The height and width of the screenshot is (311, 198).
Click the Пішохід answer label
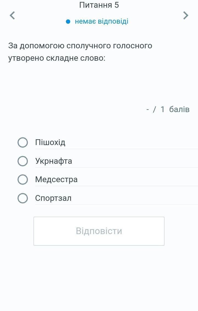pos(50,143)
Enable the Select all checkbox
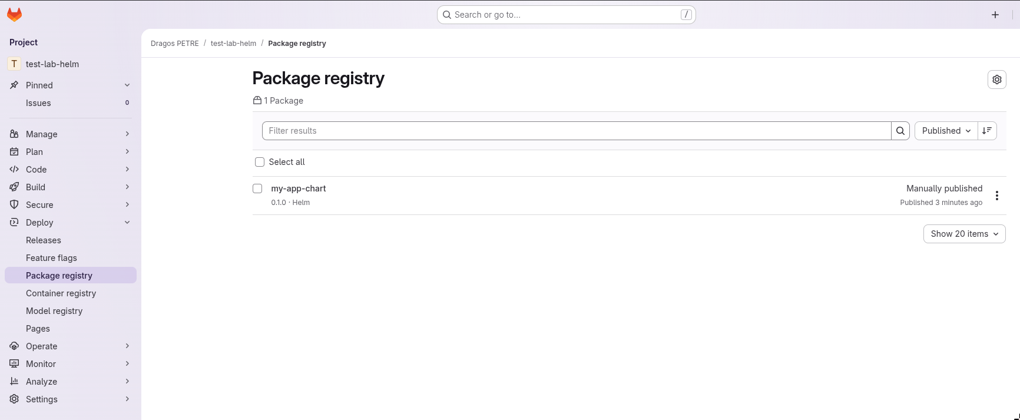The image size is (1020, 420). coord(259,161)
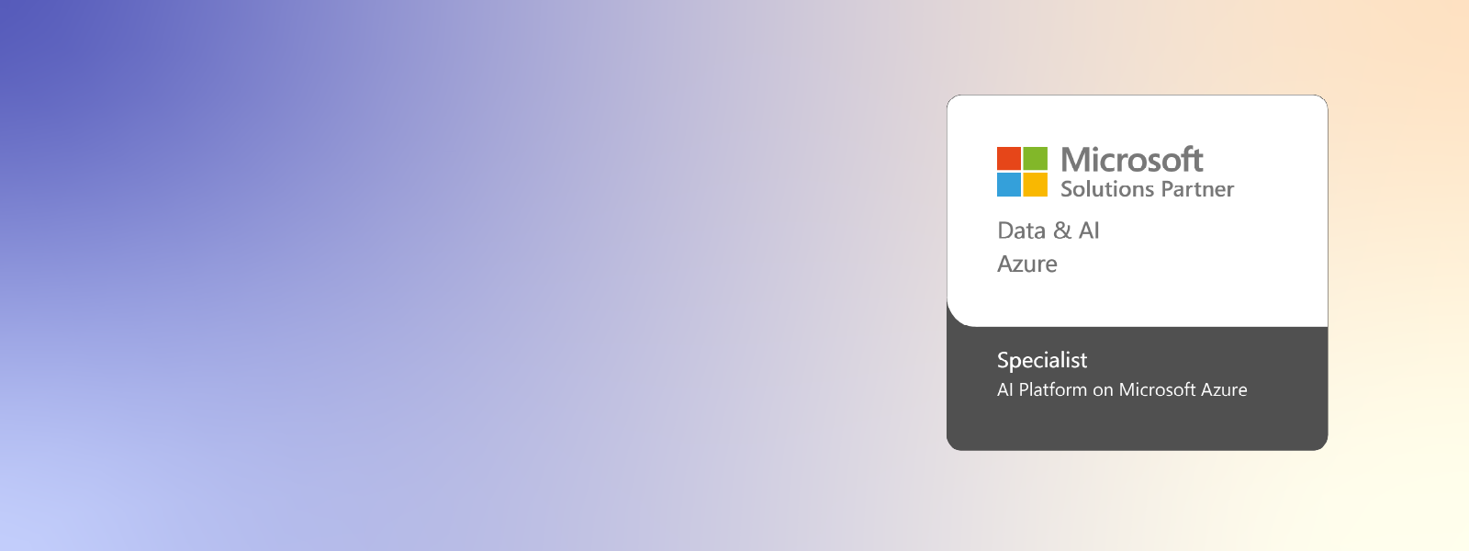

#### Task goal
Write all the lines above out again exactly, minus the images.

#### Exercise answer
The height and width of the screenshot is (311, 198).
Click the Пішохід answer label
pos(50,143)
Enable the Select all checkbox
The image size is (1020, 420). coord(259,161)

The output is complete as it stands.